Source code for cooper.optim.torch_optimizers.nupi_optimizer

# Copyright (C) 2025 The Cooper Developers.
# Licensed under the MIT License.

"""The nuPI optimizer is a first-order optimization algorithm proposed in the ICML 2024
paper *On PI controllers for updating Lagrange multipliers in constrained optimization*
by Motahareh Sohrabi, Juan Ramirez, Tianyue H. Zhang, Simon Lacoste-Julien, and
Jose Gallego-Posada.
"""

import warnings
from collections.abc import Callable, Iterable
from enum import Enum
from typing import Optional

import torch



[docs]
class nuPIInitType(Enum):
    r"""nuPI initialization types. This is used to determine how to initialize the
    error and derivative terms of the nuPI controller. The initialization scheme
    ``SGD`` ensures that the first step of ``nuPI(KP, KI)`` is equivalent to SGD with
    learning rate :math:`\eta \times K_I`. The ``ZEROS`` scheme yields a first step which
    corresponds to SGD with a learning rate of :math:`\eta \times (K_P + K_I)`.
    """

    ZEROS = 0
    SGD = 1




[docs]
class nuPI(torch.optim.Optimizer):

[docs]
    def __init__(
        self,
        params: Iterable[torch.Tensor],
        lr: float,
        weight_decay: Optional[float] = 0.0,
        Kp: Optional[torch.Tensor] = 0.0,
        Ki: Optional[torch.Tensor] = 1.0,
        ema_nu: float = 0.0,
        init_type: nuPIInitType = nuPIInitType.SGD,
        maximize: bool = False,
    ) -> None:
        r"""Implements the ``nuPI`` controller as a PyTorch optimizer.

        Controllers are designed to guide a system toward a desired state by adjusting a
        control variable. This is achieved by measuring the error, which is the
        difference between the desired and current states, and using this error to
        modify the control variable, thereby influencing the system.

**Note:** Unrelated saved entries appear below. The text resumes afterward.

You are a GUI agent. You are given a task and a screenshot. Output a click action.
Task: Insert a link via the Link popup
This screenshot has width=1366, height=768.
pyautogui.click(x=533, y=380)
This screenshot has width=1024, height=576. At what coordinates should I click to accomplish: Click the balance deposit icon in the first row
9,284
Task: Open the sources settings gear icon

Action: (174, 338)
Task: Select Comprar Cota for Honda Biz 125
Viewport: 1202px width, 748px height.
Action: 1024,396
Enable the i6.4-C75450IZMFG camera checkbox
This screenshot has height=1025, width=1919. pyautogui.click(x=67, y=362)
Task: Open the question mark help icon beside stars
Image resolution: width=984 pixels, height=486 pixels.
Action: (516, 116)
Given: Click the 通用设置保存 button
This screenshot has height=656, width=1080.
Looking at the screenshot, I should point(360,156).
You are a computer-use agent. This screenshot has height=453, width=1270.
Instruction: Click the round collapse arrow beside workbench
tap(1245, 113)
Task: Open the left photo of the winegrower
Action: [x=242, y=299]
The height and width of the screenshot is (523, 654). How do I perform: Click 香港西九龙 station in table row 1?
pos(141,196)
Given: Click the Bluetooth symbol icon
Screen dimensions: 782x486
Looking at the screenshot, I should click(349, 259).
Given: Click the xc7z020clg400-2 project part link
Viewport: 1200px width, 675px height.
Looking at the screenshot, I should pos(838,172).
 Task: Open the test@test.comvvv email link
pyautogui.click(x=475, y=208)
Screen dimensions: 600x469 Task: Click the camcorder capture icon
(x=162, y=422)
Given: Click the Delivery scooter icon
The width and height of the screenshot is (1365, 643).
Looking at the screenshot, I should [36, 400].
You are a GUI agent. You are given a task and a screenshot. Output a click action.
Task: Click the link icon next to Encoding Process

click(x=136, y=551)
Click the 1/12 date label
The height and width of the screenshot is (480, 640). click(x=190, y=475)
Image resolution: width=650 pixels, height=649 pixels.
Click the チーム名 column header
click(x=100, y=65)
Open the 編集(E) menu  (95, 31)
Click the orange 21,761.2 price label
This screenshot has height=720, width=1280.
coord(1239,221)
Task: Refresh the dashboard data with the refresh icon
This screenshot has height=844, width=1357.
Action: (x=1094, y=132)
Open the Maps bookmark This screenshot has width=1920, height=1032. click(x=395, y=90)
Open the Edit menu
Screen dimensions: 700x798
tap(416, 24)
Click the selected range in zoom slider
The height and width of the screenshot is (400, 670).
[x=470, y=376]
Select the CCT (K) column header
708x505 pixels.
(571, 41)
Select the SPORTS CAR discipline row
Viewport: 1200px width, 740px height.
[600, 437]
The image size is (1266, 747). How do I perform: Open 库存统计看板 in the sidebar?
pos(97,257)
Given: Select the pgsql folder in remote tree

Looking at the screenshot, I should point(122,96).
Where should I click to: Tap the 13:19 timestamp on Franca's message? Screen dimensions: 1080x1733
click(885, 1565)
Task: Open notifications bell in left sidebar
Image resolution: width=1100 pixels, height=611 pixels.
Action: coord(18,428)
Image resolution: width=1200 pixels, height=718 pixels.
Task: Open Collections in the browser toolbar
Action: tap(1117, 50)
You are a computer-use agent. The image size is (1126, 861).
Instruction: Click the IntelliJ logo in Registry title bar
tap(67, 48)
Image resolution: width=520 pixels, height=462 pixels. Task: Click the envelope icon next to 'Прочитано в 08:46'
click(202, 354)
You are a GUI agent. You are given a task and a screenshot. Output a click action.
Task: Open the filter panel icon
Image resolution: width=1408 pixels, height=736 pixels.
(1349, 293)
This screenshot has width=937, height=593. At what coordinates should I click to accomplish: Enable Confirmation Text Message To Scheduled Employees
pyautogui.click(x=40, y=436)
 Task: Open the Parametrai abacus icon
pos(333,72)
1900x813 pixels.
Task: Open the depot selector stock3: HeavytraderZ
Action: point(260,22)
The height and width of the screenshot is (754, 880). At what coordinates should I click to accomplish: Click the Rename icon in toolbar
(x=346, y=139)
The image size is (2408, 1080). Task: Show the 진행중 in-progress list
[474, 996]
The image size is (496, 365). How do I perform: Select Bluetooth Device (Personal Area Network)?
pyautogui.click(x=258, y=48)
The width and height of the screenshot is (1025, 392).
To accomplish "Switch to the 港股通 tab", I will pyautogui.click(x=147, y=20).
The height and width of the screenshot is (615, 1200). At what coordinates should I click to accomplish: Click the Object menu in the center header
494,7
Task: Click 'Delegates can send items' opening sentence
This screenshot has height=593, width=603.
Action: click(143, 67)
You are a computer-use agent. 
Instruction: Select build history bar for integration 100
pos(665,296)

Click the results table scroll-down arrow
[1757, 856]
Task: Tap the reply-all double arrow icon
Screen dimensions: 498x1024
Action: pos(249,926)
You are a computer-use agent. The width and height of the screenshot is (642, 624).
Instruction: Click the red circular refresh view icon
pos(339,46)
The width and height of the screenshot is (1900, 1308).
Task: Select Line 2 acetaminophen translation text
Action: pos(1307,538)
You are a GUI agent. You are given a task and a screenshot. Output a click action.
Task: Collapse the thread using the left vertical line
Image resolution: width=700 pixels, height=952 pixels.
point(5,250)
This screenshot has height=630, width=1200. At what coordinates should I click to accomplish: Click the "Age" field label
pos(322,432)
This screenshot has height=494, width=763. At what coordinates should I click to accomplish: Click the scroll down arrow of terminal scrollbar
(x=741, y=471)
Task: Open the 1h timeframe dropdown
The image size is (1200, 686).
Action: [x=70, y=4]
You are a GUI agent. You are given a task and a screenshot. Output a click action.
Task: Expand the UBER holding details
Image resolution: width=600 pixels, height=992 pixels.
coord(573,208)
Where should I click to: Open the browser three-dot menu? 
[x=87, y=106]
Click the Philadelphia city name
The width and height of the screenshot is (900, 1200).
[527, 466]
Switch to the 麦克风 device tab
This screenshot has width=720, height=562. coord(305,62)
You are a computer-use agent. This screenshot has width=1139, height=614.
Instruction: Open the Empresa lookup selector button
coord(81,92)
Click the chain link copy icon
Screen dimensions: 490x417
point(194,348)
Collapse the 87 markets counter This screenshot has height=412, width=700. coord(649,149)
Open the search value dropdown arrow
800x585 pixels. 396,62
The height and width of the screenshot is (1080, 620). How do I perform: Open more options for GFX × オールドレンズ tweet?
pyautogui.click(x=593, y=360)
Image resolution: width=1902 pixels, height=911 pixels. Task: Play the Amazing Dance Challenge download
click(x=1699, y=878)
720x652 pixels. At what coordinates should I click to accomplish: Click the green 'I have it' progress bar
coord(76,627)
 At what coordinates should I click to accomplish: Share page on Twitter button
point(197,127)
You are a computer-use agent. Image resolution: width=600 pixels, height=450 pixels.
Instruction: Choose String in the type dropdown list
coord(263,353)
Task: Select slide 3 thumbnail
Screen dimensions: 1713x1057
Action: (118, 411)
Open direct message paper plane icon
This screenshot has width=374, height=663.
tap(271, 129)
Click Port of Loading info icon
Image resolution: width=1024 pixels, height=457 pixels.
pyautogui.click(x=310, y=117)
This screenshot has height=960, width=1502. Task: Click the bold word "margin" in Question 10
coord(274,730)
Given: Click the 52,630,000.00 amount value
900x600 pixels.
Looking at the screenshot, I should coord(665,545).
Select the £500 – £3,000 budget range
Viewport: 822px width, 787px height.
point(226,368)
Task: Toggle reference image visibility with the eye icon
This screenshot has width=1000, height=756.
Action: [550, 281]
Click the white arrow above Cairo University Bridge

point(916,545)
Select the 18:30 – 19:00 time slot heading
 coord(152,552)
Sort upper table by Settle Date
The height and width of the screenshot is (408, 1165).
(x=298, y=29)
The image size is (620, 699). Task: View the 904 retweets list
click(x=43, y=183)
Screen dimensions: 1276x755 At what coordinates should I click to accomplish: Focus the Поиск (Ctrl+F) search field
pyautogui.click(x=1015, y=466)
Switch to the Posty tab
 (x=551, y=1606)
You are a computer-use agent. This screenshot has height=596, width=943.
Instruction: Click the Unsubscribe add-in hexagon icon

        For this controller, the error signal is derived from the gradient of a loss
        function :math:`L` being optimized with respect to a parameter
        :math:`\vtheta`. Here, :math:`\vtheta` acts as the control variable, while the
        **gradient** of :math:`L` serves as the error signal, defined as
        :math:`\ve_t = \nabla L_t(\vtheta_t)`. The control objective of setting
        :math:`\nabla L_t(\vtheta_t) = 0` corresponds to finding a stationary point
        of the loss function, thereby minimizing (or maximizing) it.

        .. note::
            When applied to the Lagrange multipliers of a constrained minimization
            problem, the control state :math:`\nabla L_t(\vtheta_t)` corresponds to the
            gradient of the Lagrangian function with respect to the multipliers (e.g.,
            :math:`\nabla_{\vlambda} \Lag(\vx, \vlambda) = \vg(\vx)` for
            inequality-constrained problems). Setting this gradient to (less than or
            equal to) zero corresponds to finding a point that satisfies the
            constraints.

        The ``nuPI`` controller updates parameters as follows:

        .. math::
            \vxi_t &= \nu \vxi_{t-1} + (1 - \nu) \ve_t, \\
            \vtheta_1 &= \vtheta_0 - \eta (K_P \vxi_0 + K_I \ve_0), \\
            \vtheta_{t+1} &= \vtheta_t - \eta (K_I \ve_t + K_P (\vxi_t - \vxi_{t-1}))

        Here, :math:`\vxi_t` is a smoothed version of the error signal (:math:`\ve_t`),
        using an exponential moving average (EMA) with coefficient :math:`\nu`.
        :math:`K_P` and :math:`K_I` are the proportional and integral gains,
        respectively, while the learning rate :math:`\eta` is kept separate
        to allow comparison with other optimizers.

        Weight decay is applied based only on the error signal :math:`\ve_t`, following
        a similar approach to PyTorch's AdamW optimizer.

        When ``maximize=False``, the parameter update is multiplied by :math:`-1` before
        being applied.

        **Initialization Schemes**:
        The initialization of the ``nuPI`` controller requires specifying the initial
        smoothed error signal, :math:`\vxi_{-1}`, which impacts the first parameter
        update. Two initialization schemes are available:

        - ``nuPIInitType.ZEROS``: Initializes :math:`\vxi_{-1} = \vzero`. The first update rule becomes:

            .. math::
                \vtheta_1 = \vtheta_0 - \eta (K_P \ve_0 + K_I \ve_0) = \vtheta_0 - \eta (K_P + K_I) \ve_0.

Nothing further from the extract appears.